Indianapolis, Indiana – The Friends of Indy Animals recently received a $1 million grant, intended to support the construction of a new animal shelter in Indianapolis. This facility will replace the existing Indianapolis Animal Care Services (IACS) center, which has been operational since 1991 on the city’s southwest side. The present establishment can accommodate roughly 160 animals, a capacity often exceeded due to consistent overcrowding.
Becky Honeywell, the Executive Director of Friends of Indy Animals, highlighted the urgent necessity to bolster IACS’s efforts for homeless animals. “There is always…. always overcrowding, always an influx, and I would say in addition to that costs for services are rising,” she remarked.
While the city disclosed plans for a new shelter in 2021, budgeting $18 million from the Circle City Forward initiative, the anticipated costs have since escalated. Sherman Park, an eastside neighborhood undergoing redevelopment but marred by environmental challenges, has been selected for the new facility’s location. An additional $5 million is now projected for environmental remediation, supplementing the prior investment of the same amount. Furthermore, added funding might be essential for the shelter’s construction.

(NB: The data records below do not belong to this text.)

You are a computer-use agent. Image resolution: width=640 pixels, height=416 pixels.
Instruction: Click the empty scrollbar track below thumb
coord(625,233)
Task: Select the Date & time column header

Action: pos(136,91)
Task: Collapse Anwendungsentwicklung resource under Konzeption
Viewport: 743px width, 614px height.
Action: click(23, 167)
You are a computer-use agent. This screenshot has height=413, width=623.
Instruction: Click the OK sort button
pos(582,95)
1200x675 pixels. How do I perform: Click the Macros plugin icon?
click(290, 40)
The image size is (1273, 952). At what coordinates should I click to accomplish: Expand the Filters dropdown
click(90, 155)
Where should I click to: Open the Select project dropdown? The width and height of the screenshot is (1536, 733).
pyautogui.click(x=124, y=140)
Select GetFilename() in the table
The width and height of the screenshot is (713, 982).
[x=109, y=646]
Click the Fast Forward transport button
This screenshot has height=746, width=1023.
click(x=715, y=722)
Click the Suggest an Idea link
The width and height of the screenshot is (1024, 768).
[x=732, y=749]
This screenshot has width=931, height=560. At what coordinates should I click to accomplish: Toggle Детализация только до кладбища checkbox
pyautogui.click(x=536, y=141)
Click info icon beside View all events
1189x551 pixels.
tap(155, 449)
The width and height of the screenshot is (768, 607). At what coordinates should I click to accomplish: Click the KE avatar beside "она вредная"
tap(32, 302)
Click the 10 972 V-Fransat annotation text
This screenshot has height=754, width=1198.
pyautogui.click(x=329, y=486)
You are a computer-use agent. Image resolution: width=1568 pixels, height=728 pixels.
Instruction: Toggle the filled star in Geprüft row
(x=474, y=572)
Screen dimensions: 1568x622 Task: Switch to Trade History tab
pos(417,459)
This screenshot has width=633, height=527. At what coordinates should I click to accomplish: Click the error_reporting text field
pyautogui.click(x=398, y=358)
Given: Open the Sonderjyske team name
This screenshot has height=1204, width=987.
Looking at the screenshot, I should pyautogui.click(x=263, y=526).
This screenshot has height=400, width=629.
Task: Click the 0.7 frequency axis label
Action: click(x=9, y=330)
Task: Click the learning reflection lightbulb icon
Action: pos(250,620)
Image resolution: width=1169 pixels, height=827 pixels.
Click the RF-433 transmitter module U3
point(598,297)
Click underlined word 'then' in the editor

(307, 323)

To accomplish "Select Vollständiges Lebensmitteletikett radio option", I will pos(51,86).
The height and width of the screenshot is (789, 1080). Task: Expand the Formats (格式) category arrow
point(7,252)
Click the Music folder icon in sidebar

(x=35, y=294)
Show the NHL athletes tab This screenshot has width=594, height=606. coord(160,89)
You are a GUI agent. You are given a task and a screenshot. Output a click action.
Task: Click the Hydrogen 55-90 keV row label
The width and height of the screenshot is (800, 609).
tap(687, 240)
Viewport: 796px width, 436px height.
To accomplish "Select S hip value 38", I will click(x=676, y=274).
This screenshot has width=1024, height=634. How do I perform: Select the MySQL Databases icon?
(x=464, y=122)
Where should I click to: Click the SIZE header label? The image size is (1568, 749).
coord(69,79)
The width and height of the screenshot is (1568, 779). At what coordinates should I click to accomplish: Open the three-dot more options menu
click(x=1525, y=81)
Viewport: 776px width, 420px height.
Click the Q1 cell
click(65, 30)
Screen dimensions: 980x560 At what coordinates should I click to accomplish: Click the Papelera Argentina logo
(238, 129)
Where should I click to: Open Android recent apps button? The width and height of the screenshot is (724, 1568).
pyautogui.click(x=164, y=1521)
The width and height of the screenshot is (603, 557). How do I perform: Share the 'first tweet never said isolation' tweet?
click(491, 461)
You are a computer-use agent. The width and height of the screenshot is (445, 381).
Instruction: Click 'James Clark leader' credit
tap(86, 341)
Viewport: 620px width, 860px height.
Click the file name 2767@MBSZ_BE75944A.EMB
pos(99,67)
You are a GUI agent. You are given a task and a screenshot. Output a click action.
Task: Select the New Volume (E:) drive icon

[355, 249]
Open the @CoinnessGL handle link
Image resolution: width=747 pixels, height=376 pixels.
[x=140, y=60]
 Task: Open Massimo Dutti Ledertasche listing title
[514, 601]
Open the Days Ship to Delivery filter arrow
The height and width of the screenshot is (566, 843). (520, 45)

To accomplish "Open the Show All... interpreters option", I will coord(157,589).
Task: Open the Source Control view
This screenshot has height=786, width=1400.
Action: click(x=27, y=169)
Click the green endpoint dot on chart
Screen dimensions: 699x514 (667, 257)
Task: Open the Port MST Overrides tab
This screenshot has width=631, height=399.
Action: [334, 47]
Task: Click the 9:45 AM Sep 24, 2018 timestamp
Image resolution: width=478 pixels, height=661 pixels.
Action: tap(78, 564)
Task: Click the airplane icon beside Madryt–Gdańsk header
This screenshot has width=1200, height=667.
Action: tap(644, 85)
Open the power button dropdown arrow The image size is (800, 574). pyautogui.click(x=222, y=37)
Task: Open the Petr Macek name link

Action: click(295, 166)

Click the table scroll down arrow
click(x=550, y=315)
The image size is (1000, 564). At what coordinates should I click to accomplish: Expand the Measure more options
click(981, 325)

The Lilly Endowment, Inc.’s generous contribution to Friends of Indy Animals will be channeled towards the IACS’s new building. This nonprofit collaborates with IACS, furnishing extra assistance for various programs, services, and medical needs. They also extend help to families, enabling them to retain their pets.
Honeywell commended the IACS team, stating, “Despite a crumbling building that is really not designed for animal welfare, they do amazing work.”
While the city initially aimed for construction to commence in 2022, current endeavors focus on ascertaining the additional required funds. Consequently, construction and design planning are presently paused. Last year, an added $3 million was donated by the Nina Mason Pulliam Charitable Trust for the project. Yet, a financial deficit persists.
Annually, IACS extends assistance to approximately 10,000 animals.